**Extrait:**
↓
Michael Mann, caution artistique
Pour être honnête, ce ne sont ni l’intrigue retorse ni les figures ambiguës de la série qui nous ont poussé·es à nous aventurer dans les quartiers interlopes de Tokyo qui en constituent le cadre, mais la présence de Michael Mann à la production exécutive et à la réalisation du pilote. Alors que Hacker, son dernier long métrage, remonte à 2015, et que la concrétisation de son projet consacré à Enzo Ferrari ne cesse d’être différée, il y avait quelque chose d’excitant à envisager le retour du cinéaste à ses premières amours télévisuelles.
Hélas, mis à part un premier épisode qui saisit le quotidien du jeune expatrié et dispose les pièces du jeu d’échecs criminel dans lequel il va s’égarer avec une précision et une stylisation agiles, le nom de Michael Mann fait principalement office de caution artistique à une fiction qui inscrit ses développements dans des ornières plus classiques.
Contrairement aux séries pilotées par des showrunners à l’esthétique marquée (comme Vince Gilligan pour Better Call Saul) ou à celles entièrement mises en scène par des réalisateurs ou réalisatrices de cinéma (Irma Vep d’Olivier Assayas, pour rester sur des exemples récents), les créations télévisuelles placées sous le patronage d’un·e cinéaste reconnu·e n’en perpétuent généralement que les obsessions thématiques.
↑
**Données extraites:**
↓
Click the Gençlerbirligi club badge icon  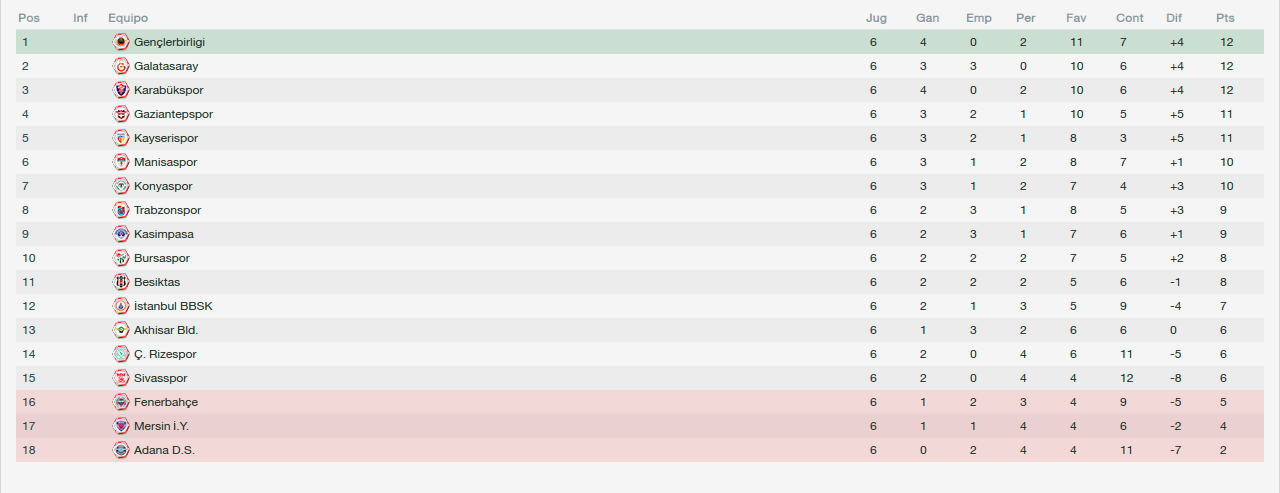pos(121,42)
↑
↓
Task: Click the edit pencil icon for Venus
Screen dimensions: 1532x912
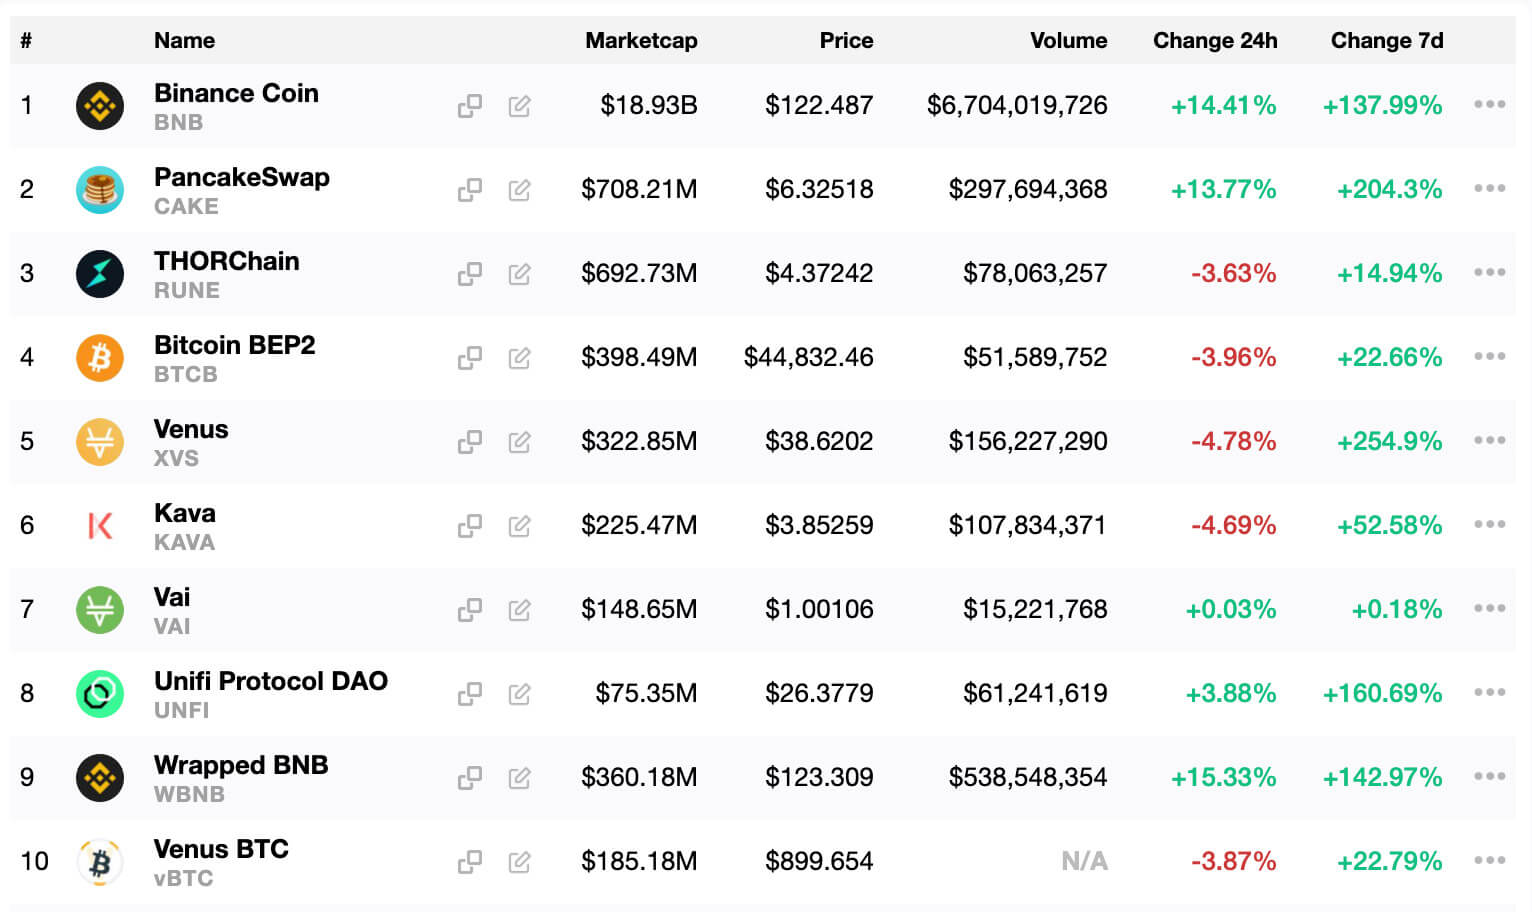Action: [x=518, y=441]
↑
↓
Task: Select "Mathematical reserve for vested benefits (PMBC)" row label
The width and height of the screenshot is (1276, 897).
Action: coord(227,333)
↑
**Consigne 1:**
D'après l'extrait sur Michael Mann, à quelle année remonte Hacker, son dernier long métrage ?
**Consigne 2:**
Donnez la suite de l'extrait sur Michael Mann et la série tournée à Tokyo, à partir de sa dernière phrase.

**Réponse 1:**
Hacker remonte à 2015.

**Réponse 2:**
“Tokyo Vice” sort par moments de ses gonds en épousant la désorientation de son personnage principal
Une volonté de se perdre
Ainsi, Hiroto Katagiri (Ken Watanabe), officier de police expérimenté, et les chefs de famille yakuzas, dont il tente de contenir les velléités conflictuelles, éprouvent la fine membrane qui sépare la loi du crime dans un système où seule compte la logique capitaliste, comme un écho lointain des questionnements de Heat ou Miami Vice. Et Jake Adelstein (Ansel Elgort, échappé du West Side Story de Spielberg) de s’inscrire, par son obstination et son abandon total à son enquête, dans la lignée du Jeffrey Wigand de Révélations.
Très précise dans sa description des institutions qu’elle met en jeu, particulièrement à travers leurs similitudes de fonctionnement, rigide et autoritaire, Tokyo Vice sort par moments de ses gonds en épousant la désorientation de son personnage principal, gaijin (étranger) soumis à un choc des cultures parfois violent et dont l’assurance à toute épreuve révèle en creux une volonté de se perdre, comme pour disparaître à lui-même.
C’est ce sillon un peu malade tracé dans un univers très codifié qui nous tient en haleine jusqu’au dernier épisode, dont le tragique suspendu pose les jalons d’une deuxième saison.
Tokyo Vice de J.T. Rogers, avec Ansel Elgort, Ken Watanabe, Rachel Keller. Sur Canal + à partir du 15 septembre.